§ **Exercise description**
All lines holding the word "will" should be located in the records and copied.

┌──

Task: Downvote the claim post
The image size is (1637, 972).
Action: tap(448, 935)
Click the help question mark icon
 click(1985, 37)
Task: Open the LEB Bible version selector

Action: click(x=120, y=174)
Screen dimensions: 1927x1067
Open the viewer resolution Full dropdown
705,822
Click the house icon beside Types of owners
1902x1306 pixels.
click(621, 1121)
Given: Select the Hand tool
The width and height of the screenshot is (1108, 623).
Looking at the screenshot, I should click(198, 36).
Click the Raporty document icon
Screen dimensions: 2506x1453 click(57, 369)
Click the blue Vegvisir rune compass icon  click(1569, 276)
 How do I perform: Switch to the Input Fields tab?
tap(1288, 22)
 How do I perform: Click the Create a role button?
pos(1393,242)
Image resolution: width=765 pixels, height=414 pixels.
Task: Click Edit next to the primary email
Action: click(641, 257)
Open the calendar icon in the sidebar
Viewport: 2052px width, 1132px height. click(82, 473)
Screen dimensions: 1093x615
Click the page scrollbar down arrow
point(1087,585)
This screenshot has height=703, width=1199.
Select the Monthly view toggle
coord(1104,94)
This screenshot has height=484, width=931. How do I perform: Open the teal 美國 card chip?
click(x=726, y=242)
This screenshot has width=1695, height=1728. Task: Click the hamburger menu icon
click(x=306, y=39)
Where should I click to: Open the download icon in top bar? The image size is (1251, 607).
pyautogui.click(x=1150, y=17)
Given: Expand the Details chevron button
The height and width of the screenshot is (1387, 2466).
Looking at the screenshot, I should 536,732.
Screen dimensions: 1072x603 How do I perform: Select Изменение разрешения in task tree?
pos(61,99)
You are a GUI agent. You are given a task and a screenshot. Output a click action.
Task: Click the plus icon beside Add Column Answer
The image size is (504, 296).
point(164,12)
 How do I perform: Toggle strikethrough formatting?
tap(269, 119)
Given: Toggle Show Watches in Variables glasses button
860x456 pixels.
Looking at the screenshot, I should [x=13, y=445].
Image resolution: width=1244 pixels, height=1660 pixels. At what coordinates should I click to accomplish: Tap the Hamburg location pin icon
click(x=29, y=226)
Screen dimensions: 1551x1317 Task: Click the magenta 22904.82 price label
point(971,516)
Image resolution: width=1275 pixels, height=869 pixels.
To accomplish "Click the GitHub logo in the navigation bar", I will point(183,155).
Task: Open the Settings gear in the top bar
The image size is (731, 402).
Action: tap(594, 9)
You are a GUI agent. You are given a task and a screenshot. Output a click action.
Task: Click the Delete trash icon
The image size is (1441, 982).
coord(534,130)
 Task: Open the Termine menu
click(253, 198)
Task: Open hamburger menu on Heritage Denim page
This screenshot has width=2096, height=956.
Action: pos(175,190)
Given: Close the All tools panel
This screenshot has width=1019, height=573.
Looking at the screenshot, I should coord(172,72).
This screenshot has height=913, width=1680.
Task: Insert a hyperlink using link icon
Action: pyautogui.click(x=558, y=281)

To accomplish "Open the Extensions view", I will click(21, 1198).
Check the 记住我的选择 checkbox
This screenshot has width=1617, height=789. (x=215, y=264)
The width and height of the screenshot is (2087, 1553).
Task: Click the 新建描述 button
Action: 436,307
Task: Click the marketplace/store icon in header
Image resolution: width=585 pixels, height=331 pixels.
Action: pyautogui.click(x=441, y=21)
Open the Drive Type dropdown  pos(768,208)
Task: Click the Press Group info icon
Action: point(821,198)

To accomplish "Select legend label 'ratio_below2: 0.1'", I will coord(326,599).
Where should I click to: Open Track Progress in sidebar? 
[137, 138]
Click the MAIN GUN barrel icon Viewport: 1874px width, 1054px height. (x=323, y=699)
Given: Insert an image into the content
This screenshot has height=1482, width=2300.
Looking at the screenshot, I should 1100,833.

└──

§ **Task solution**
To accomplish "Click the GitHub logo in the navigation bar", I will point(183,155).
To accomplish "Open the Extensions view", I will click(21, 1198).
To accomplish "Select legend label 'ratio_below2: 0.1'", I will coord(326,599).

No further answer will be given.